Why the EAEC failed
The assumptions and interests of the Member States with regard to the European Atomic Energy Community (EAEC or Euratom) were very diverse, and that made the EAEC’s task more complicated. It had to establish favourable conditions for the creation and development of nuclear industries, but it was able neither to establish a concept for Community research nor impose from the outset a single type of reactor. It proved equally difficult to draw a clear distinction between the civil and military uses of the atom. Above all, the Treaty presupposed a political commitment which, in actual fact, soon vanished.
Disagreement about the objectives
France wanted to develop its military and energy programmes quite independently. It wanted to maintain its independence with regard to both supply and the technology applied. Nevertheless, it came down in favour of an Atomic Community of the Six, because it saw in it a way of controlling Germany and preventing it from developing a nuclear programme which, with US assistance, would outstrip the French programme. France also sought to boost its own atomic programme by means of a pooling of resources (ores and fissile materials) and investment, in particular for the construction of a European isotope separation plant. France’s strategic aims took precedence over economic profitability considerations, although that was the specific objective of its European partners.
France, which has no natural oil and gas resources of its own, does, however, possess natural uranium resources; so, defending its national and colonial interests, it gave priority to this option for the construction of its reactors. Several options were in fact in competition on the European market. The American option known as ‘ordinary water’ is based on enriched uranium, while French and British reactors run on natural uranium. Each nuclear power sought to develop its own option, which was advantageous to its research scientists and its installations. The American option eventually triumphed and led to the signing of a cooperation agreement, in November 1958, between Euratom and the USA on the peaceful use of nuclear energy. Indifferent to France’s argument about European independence, France’s partners — which did not have a military programme — preferred to use the enriched uranium option. They consequently bought American nuclear power stations and secured supplies of enriched uranium from across the Atlantic. In May 1964, the Six negotiated a new agreement with the USA on the mutual development of fast reactors for peaceful purposes. In 1969, after General de Gaulle left office, the French nuclear industry totally abandoned its natural uranium option as it had proved too costly to use.

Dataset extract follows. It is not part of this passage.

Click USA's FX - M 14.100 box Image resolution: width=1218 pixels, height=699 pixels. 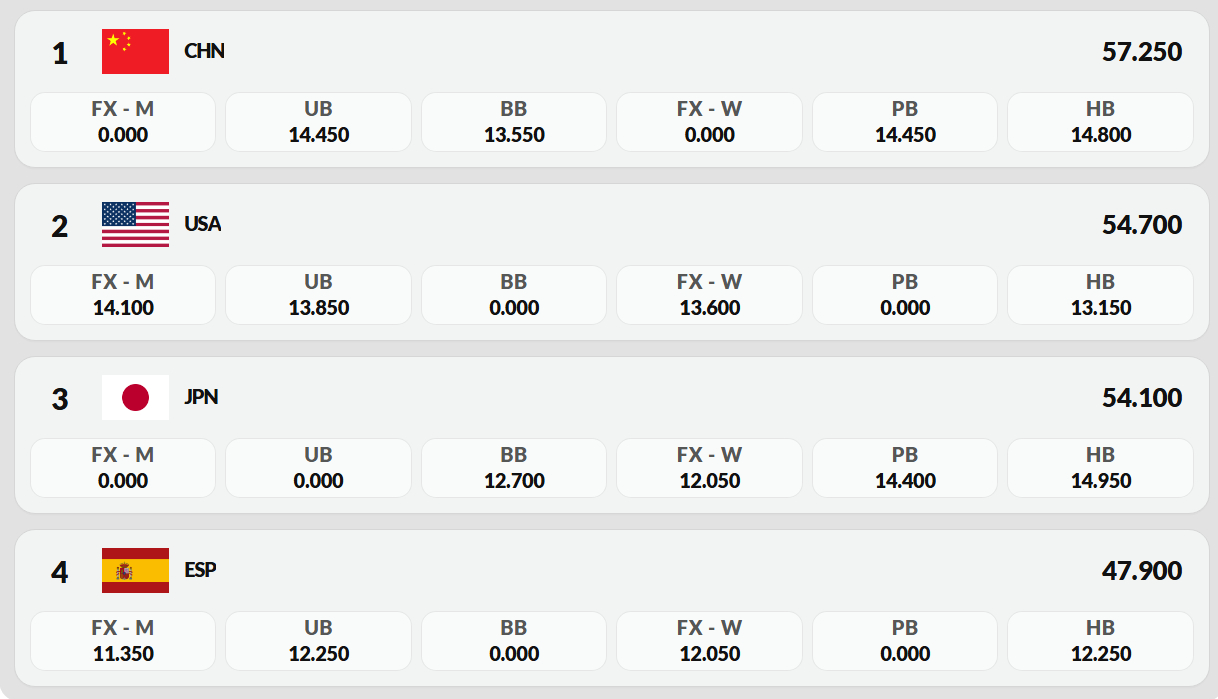[x=123, y=295]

The United States was dismayed at the proliferation of nuclear weapons and objected to European nuclear weapons. Enriched uranium supplied by the Americans became subject to strict American controls, and it was banned from military use.

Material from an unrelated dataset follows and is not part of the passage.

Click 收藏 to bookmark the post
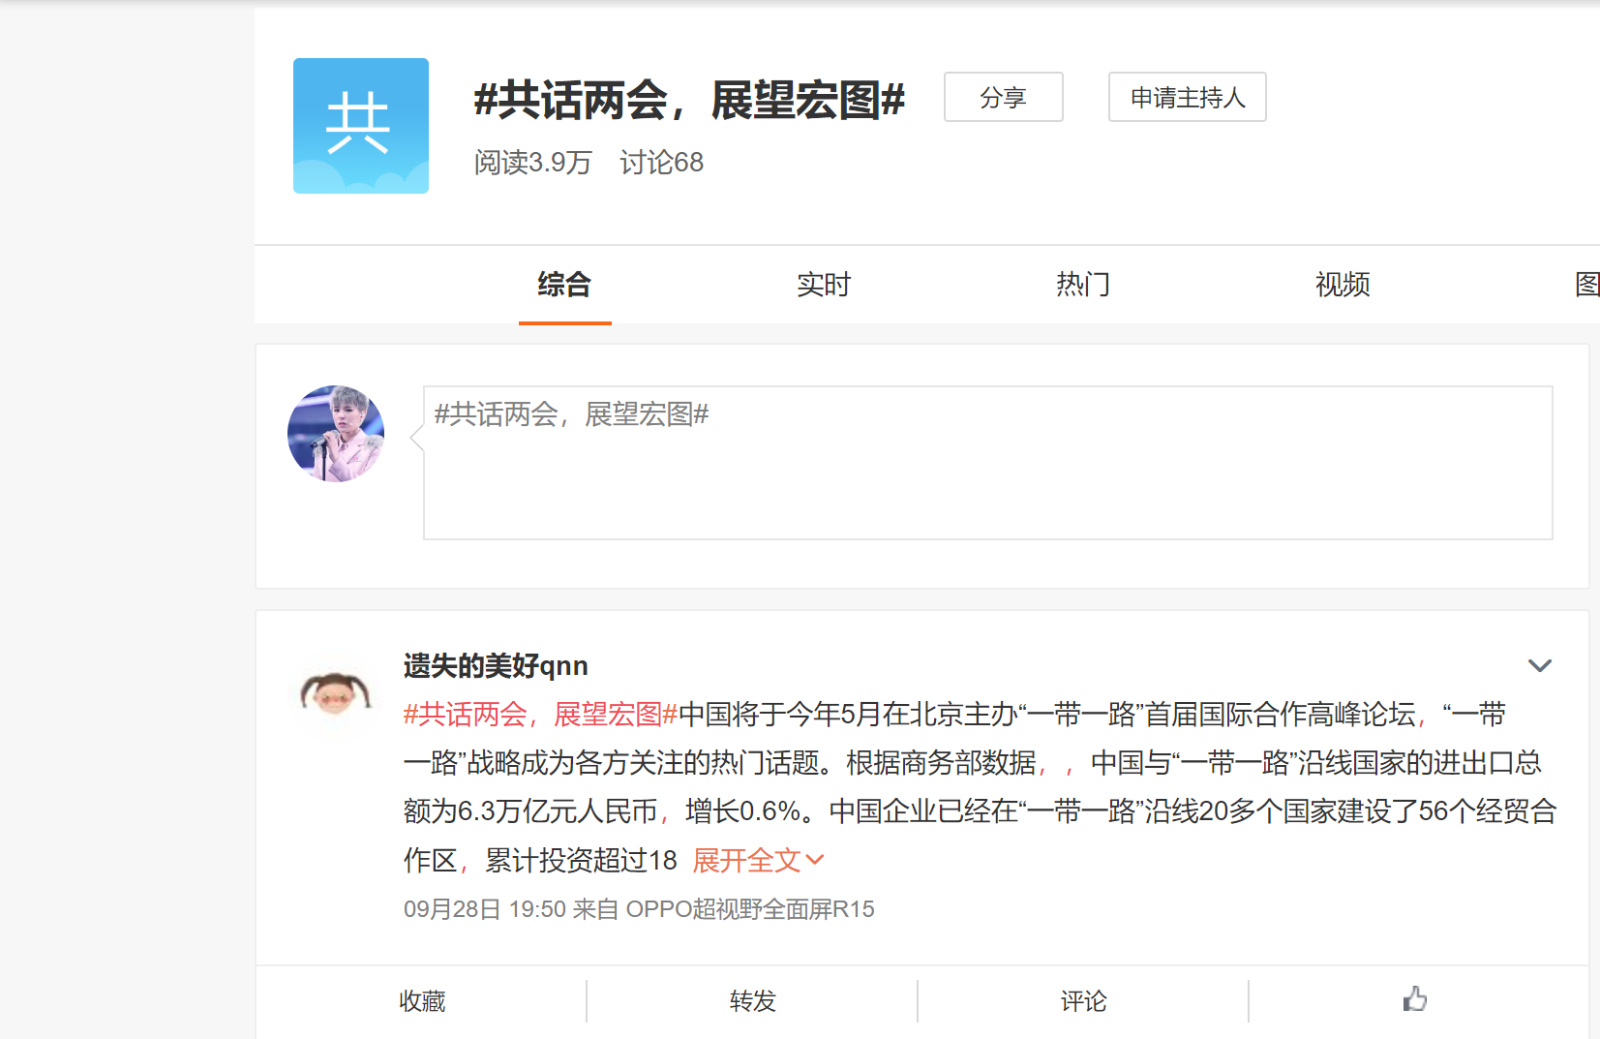Image resolution: width=1600 pixels, height=1039 pixels. [422, 1001]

The blocking of the Commission
The Commission of the European Atomic Energy Community (EAEC or Euratom) should have been entrusted with considerable supranational powers in order to pursue a strict policy on the development of nuclear technology. At all events, that was the belief held by the French Federalist Étienne Hirsch who had headed the Commission since 1959.
However, the governments refused to grant the Commission such wide-ranging powers. On grounds of economic liberalism, Germany was, therefore, against a public authority intervening in the supply of fissile materials. The FRG refused to pay Euratom prices, which were considerably higher than world market prices. In 1961, Étienne Hirsch’s personal approach to the United States offended General de Gaulle who vehemently objected to Euratom’s supranational prerogatives. Étienne Hirsch’s term of office was not renewed in 1962. The world economic environment hardly favoured Euratom. The fear of a general shortage of petroleum products receded, and Euratom gradually appeared to be less of a political and economic priority.
The problems of financing
The European Atomic Energy Community (EAEC or Euratom) gradually changed into an intergovernmental cooperation association. Unlike the High Authority of the ECSC, which was financially independent, the Commission of the EAEC, like that of the EEC, relied on national contributions to fund its budget. The application of the ‘fair return’ principle prompted each Member State to claim benefits in return for its participation in the Euratom budget, which led to a certain tendency to scatter resources. This is why Euratom’s Joint Research Centre came to be split up between Italy, Belgium, the Netherlands and Germany.
The lack of a programme for global development
The Treaty establishing the European Atomic Energy Community (EAEC or Euratom) provided for neither the pooling nor the coordination of nuclear research. Duplication of tasks was unavoidable.
The EAEC carried out long-term research programmes without any immediate commercial spin-offs. In France, from 1967, the Pierrelatte enrichment facility developed a reactor which was a resounding commercial failure.
The Member States less developed in nuclear technology, such as Italy and the Netherlands, also wanted to increase their potential. They demanded that EAEC expenditure in their country should correspond to their net contribution. This ‘fair return’ prevented a truly comprehensive programme from being implemented. The various research centres had limited resources doled out to them a little at a time, and the research programmes were soon restricted to the operational maintenance of equipment.